The frustration for the bank and the Government is that borrowers' preference for fixed-rate loans, now more than 80 per cent of all mortgage debt, has created a long lag between increases in the official cash rate and in the average mortgage rate borrowers pay.
This has led to fears the bank's brakes no longer work.
And in the meantime, the fact that those fixed-rate loans are largely financed by overseas savers created a strong demand for the kiwi dollar, hammering the export sector.
Last year, the rest of the world needed about $31 billion to buy New Zealand exports but another $25 billion was needed to finance bank lending, largely to the mortgage market.
The bank and the Treasury found drawbacks to all of the options they examined.
They were not allowed to consider a capital gains tax on property.
But under existing tax laws, income tax may apply to gains realised on property, other than owner-occupied residential land, which was bought with the purpose or intention of resale.
Officials note that nearly a quarter of all sales last year were of properties owned for less than two years, compared with 10 per cent in 2001, suggesting people have been buying with the intention of selling on for a quick capital gain.
They acknowledge it is hard to prove intent.

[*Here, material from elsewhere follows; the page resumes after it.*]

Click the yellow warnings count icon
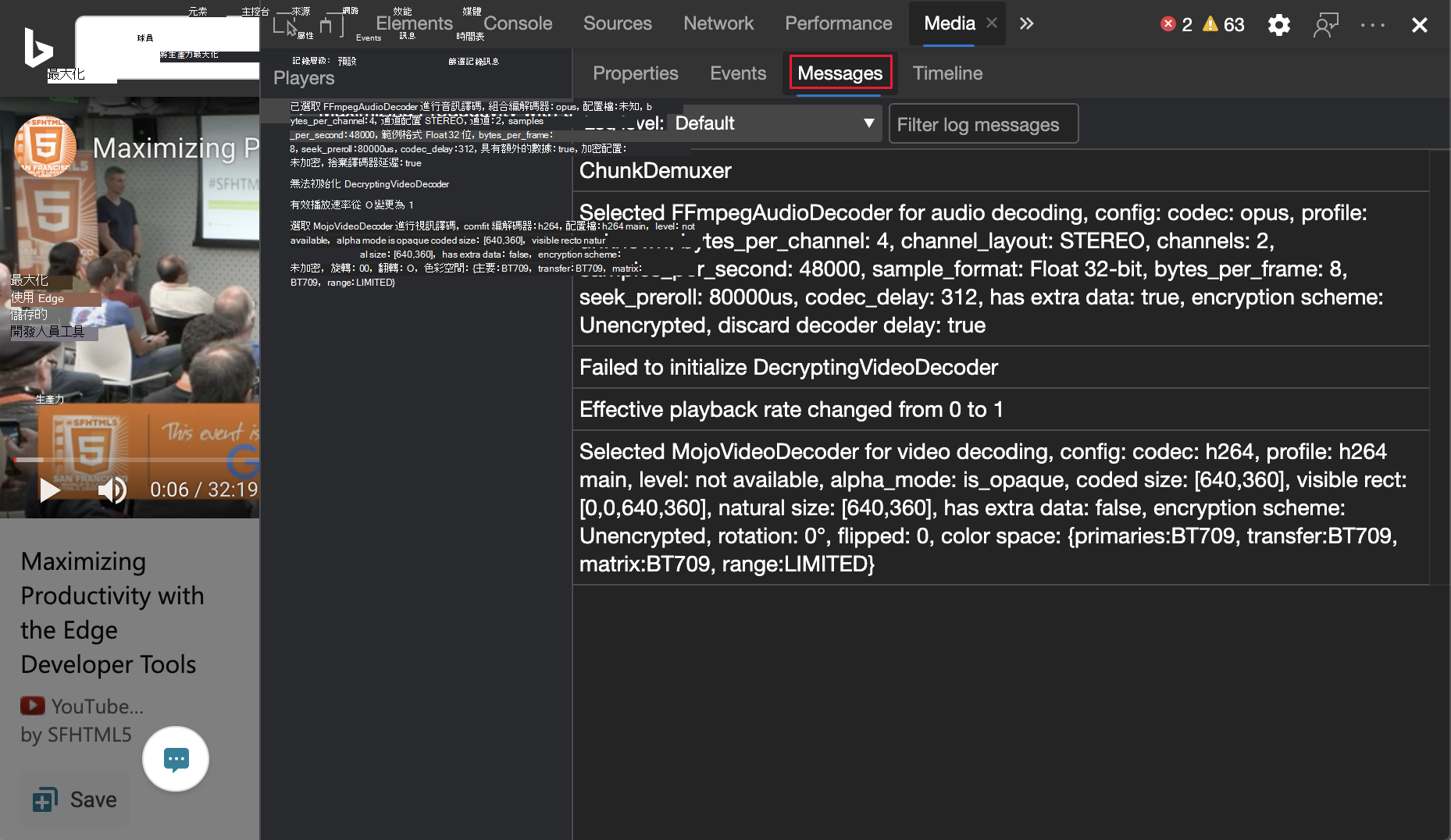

But they suggest the Inland Revenue Department should be encouraged to have regard to the economic cycle when deciding what priority to give to enforcing the existing law.
The IRD is dubious about being given multiple objectives.

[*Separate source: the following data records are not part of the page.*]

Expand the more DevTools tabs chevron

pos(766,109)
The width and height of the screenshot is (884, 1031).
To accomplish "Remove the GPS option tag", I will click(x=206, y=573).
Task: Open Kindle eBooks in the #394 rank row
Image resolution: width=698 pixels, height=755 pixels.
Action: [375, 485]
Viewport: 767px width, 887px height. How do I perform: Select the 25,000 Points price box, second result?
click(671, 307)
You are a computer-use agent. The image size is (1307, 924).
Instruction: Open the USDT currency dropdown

John McDermott, ANZ National Bank's former chief economist and now at Victoria University, said: "If it is the law, it should be enforced fully all the time. But it may be that the temptation to engage in that activity is stronger at some parts of the cycle so the pay-off for the IRD's investigations might be higher then."
The idea of "ring-fencing" losses on investment properties, so that they could not be used to offset tax on other income, was not favoured.
Officials said it might reduce the supply of rental properties and there was little evidence housing cycles were less marked in countries that had such measures than in those that did not.
Another option considered was imposing at appropriate times in the cycle a discretionary mortgage interest levy that would push up what borrowers paid, without a corresponding increase in rates paid to savers.
But this raises constitutional and governance issues. Would Parliament be prepared to delegate to the Governor of the Reserve Bank the right to impose what is in effect a tax? And if it was delegated to the Finance Minister, that could undermine the Reserve Bank's independence.
There is also a concern that the banks would get around it by transferring ownership of the mortgages to their overseas parents, putting them out of reach of such an impost.
Bank of New Zealand chief economist Tony Alexander suggested such a measure, but with the proviso that the levy be given back to borrowers at the bottom of the cycle, not pocketed by the Government.
"Reliance on the [official cash rate] alone is risky because it leaves them as a toothless tiger unable to influence the domestic economy except by crunching the export sector through the exchange rate.
"In the end, the exchange rate becomes the primary instrument through which monetary policy is conducted. So the export sector gets whacked every few years."
Officials also considered giving the bank discretion to impose, at appropriate times in the cycle, limits on how much of a property's value banks could lend. But they concluded it would hit low-income and first-home buyers particularly hard.
And they acknowledged that in the past the bank had not been very good - or other forecasters, either - at picking when the conditions that would warrant such intervention had arrived.
Heat-stoppers
* Tax the gains on houses resold quickly, if not owner-occupied.
* Slap an extra levy on mortgage rates.
* Limit how much of a property's value banks can lend.
* Ring-fence tax losses on investment properties.